Reprint the entire listing exactly.

*** Opening of Study material ***

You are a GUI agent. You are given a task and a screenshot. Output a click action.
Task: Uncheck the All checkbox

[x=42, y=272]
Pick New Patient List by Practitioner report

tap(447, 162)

*** Close of Study material ***

## Exercise answer
You are a GUI agent. You are given a task and a screenshot. Output a click action.
Task: Uncheck the All checkbox

[x=42, y=272]
Pick New Patient List by Practitioner report

tap(447, 162)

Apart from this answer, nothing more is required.